Journals >> Abstract VOLUME 15 No. 2 (September 2002)
SESOC INFORMATION
SESOC MANAGEMENT COMMITTEE - President's Report (Dr B Davidson)Guest Editorial: Some thoughts on Education and the Health of Structural Engineering in New Zealand (Richard Fenwick)
TECHNICAL PAPERS
Minimum Specifications for Concrete Durability – J.R. Mackechnie
Modern Portland cements are well ground and carefully selected materials that give good early strength development and consistent performance. New Zealand is blessed with high performing cements in terms of strength and good quality aggregates for concrete production. This has lead to a very competitive readymix industry where cement contents are kept to the minimum. The quality of some of these concrete mixes was investigated using compressive strength and permeability testing. Results from the study indicate that a minimum threshold level of cement is required in concrete to provide the closed microstructure needed for durability. Given the high strength performance of New Zealand cements, the use of low structural grades with high w/c ratios needs to be reviewed due to their relatively open microstructure.

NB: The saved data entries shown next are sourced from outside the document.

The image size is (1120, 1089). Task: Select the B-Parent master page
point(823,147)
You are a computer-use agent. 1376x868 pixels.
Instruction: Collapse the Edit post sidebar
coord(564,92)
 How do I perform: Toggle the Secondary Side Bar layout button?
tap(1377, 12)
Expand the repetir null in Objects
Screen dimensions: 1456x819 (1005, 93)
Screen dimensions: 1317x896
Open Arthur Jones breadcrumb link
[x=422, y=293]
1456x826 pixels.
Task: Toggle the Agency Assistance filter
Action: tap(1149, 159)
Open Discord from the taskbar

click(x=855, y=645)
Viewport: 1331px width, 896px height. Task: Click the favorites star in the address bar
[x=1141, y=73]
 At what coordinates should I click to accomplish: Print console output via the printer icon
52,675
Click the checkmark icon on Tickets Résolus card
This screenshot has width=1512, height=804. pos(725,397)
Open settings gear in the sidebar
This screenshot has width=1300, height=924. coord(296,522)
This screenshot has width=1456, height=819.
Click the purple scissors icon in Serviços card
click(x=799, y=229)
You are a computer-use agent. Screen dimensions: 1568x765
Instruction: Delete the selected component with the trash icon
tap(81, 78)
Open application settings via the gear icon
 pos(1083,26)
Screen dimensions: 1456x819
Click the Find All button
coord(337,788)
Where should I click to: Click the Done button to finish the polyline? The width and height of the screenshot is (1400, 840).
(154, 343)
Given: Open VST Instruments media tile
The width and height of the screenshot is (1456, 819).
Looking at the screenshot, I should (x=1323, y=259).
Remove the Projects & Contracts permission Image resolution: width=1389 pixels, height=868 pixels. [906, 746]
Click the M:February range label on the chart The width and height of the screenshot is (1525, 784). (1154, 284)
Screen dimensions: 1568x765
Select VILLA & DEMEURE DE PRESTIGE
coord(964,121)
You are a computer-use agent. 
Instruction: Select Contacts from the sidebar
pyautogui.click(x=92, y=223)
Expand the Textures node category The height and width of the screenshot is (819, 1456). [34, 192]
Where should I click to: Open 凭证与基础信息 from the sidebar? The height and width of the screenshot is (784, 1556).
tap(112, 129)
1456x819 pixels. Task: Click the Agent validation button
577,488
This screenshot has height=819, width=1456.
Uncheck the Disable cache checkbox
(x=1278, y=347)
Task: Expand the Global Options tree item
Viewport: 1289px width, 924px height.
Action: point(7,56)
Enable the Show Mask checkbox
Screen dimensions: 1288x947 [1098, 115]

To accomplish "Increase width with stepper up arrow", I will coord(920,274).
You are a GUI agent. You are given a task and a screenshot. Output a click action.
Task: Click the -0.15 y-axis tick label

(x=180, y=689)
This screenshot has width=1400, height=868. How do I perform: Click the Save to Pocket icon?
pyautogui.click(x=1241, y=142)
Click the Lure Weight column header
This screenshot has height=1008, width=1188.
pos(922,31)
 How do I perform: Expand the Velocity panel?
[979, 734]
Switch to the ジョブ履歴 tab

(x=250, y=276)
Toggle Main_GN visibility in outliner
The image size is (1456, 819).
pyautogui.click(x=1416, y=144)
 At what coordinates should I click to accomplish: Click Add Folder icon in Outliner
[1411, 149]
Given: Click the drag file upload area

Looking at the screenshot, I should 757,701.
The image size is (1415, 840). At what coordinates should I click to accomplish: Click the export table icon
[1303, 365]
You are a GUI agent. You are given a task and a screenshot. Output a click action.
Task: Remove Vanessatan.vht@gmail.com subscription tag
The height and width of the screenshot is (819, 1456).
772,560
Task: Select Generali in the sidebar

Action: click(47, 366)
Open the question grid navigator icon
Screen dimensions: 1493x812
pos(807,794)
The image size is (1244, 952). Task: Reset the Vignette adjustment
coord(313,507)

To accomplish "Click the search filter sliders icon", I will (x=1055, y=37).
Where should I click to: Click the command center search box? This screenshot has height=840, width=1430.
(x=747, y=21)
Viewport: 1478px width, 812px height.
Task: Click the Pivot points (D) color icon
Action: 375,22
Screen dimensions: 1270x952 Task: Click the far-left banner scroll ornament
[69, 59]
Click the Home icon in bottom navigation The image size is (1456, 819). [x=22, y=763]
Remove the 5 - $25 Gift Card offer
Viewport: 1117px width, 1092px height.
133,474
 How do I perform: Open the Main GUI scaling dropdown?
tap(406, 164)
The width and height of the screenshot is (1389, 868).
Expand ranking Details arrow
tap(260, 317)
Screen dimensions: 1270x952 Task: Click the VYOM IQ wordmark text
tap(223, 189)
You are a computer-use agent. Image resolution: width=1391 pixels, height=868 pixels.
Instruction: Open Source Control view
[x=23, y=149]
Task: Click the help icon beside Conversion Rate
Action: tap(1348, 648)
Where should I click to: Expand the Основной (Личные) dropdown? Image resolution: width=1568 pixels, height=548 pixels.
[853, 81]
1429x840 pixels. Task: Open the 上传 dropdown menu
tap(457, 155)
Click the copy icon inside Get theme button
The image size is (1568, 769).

Experimental Testing and Numerical Modelling of Two-Way Concrete Slabs under Fire Conditions – Linus Lim, Andrew Buchanan and Peter Moss
This paper describes the tests and computer modelling of two-way concrete slabs exposed to fire. The fire tests were conducted to investigate the influence of tensile membrane action in concrete slabs at elevated temperatures. Six slabs were tested comprising three reinforced concrete plain slabs and three composite steel-concrete slabs. The slabs measured 3.3m by 4.3m and had thicknesses ranging from 90mm to 130mm. The slabs were simply supported at all four edges on a 3m x 4m furnace and were horizontally unrestrained. The slabs were subjected to a live load of 3 kPa and heated with the ISO standard fire. All the slabs performed very well as they supported the full design loads for three hours in the ISO fire without collapse; despite suffering significant deflections and loss of flexural strength. The fire tests illustrated the significant effect of tensile membrane action in the slabs. Finite element analyses of the slabs with the SAFIR program showed good agreement with the test results.
A Calculation Method for Plastic Analysis - Esli Forrest
The traditional approach to moment-force analysis is based on pre-yield elastic concepts. It centres on a concept of increasing load with linear elastic stress response from zero to yield point. In earthquake design however, we are forced to think beyond the yield point. This applies to both steel and concrete. With timber, failure occurs without a very long curvature increase beyond the yield point and so a single linear approach is acceptable. With steel and reinforced concrete however, a bi-linear or even tri-linear system of analysis for bending moment and displacement is necessary. Due to the yield plateau that occurs in structural grade steels, with I sections, the whole section for practical purposes develops plasticity. The stress and strength increase after yield, due to strain hardening, is generally not considered in design. However, in reality it is important as it allows the plastic (hinge) zone to spread, and hence sustain high rotations before a failure strain is reached. The section, in analysis, at the yield point is considered to be a "hinge" for post elastic rotations. The second part of the bi-linear diagram is therefore flat. With large rotations and cyclic behaviour this assumption is not always valid.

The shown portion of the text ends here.